While teaching has long been considered a “feminine” job, with 76% of teachers being female in 2019, it hasn’t always been open to women of color. Not until the mid-1800s when Detroiter Fannie Richards changed education in Michigan forever.
Richards was born around 1840 in Fredericksburg, VA, and moved to Detroit after her father died in 1850. Around that time, Black Detroiters were primarily settled in the area that is now Lafayette Park and were staunchly middle class, Michigan History Center’s Rachel Clark described.
“If you look at census records, they are skilled trades, they’re shoe makers, and tailors, and carpenters, and cooks. You really don’t see general laborer as a job titled,” Clark said. “They are all skilled laborers and they’re living in that area and have middle class expectations.”
Richards’s early education took place in Virginia and Detroit but opportunities for Black females were limited, so she left the area for Toronto, Canada, in search of higher education. She then went on to Germany. There she studied the kindergarten model under Professor Wilhelm Forebel, which was a new concept at the time.
In 1868, Richards returned to the Detroit area and began teaching at Colored School #2. She quickly became aware of the stark differences between white and Black schools in terms of quality. Richards got to work making things better.
In 1867, the Michigan Legislature added desegregation to state school legislation. Detroit area schools were chartered differently, however, and didn’t feel the need to abide by these new rules. A court case, Workman v. Detroit Board of Education, quickly made its way up the Michigan Supreme Court. It began after a Black man, Joseph Workman, tried to enroll his son in the school near their home, a school which Workman’s taxes helped pay for. Richards was part of the efforts to bring the case up.
The Michigan Supreme court ruled in favor of school desegregation in this case, nearly 90 years before the United States’ landmark Brown v. Board of Education.
“They basically said ‘yes, when the legislature in 1867 made the move to desegregate schools, they were actually talking specifically about Detroit, so there’s no reason for Detroit Public Schools to see themselves as separate,’” Clark said. “So in 1869 that case came through and desegregated Detroit Public Schools.”
In 1871, Richards got a job at the first integrated school, Everett Elementary School, which was right in her neighborhood. She worked there for the rest of her career, for over 40 years.

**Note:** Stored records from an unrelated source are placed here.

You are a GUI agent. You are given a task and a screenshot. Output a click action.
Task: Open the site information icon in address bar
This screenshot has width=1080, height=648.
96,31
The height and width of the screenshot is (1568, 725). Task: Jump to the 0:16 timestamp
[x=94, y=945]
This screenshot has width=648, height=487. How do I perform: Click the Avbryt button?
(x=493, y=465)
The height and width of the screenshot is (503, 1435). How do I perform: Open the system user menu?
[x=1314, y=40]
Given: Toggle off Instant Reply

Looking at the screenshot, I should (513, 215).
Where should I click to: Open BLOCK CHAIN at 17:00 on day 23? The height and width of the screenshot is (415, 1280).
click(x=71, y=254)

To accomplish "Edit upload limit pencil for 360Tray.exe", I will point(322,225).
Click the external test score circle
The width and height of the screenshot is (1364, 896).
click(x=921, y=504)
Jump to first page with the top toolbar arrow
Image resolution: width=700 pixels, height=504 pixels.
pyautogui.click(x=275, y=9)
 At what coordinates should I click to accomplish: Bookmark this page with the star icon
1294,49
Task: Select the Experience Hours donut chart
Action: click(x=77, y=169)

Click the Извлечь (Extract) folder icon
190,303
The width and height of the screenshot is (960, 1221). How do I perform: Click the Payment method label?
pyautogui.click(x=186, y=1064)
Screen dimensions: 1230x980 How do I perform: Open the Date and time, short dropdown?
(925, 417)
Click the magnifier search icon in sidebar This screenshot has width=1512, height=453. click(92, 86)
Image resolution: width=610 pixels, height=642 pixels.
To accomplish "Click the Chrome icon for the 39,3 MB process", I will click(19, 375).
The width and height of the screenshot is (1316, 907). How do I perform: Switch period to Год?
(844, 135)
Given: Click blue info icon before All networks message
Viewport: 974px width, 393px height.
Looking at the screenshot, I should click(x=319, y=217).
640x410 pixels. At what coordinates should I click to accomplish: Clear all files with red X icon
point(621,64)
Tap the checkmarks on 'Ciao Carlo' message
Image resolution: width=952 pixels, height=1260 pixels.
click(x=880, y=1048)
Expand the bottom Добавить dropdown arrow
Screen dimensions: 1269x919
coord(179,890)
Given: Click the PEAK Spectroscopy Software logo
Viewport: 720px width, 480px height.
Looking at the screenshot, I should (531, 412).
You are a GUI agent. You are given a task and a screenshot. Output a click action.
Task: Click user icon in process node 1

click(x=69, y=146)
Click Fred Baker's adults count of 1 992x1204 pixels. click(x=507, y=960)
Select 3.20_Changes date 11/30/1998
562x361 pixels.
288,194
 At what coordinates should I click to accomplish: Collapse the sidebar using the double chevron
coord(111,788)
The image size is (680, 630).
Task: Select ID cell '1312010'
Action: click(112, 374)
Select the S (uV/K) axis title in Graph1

“She introduced kindergarten, which she, again, learned about in Germany and that was, she was sort of the main teacher at that school and everybody knew her,” Clark said. “She really pushed for not only the integration of the schools but the equality of schools in Detroit at that time.”
While Richards was the apple of her community’s eye during her lifetime, her renown didn’t spread far outside the city. Beside her work with schools, she also founded a home for elderly ladies of color and worked within the suffragette movement. While she has become more well known, her memory serves as a reminder to Detroit and the wider education system. Clark, who worked as an educator for 12 years, sees Richards as a trailblazer in understanding “how to fix problems when you see them.”
“It is an imperfect system and across the board, from district to district it’s different. I think that people can really learn from Fannie Richards that when you see a problem, when you see inequality, when you see something that is unfair, and when you see something that is just plain wrong, that you can move to change it,” Clark said. “She did what was right because it was the right thing to do.”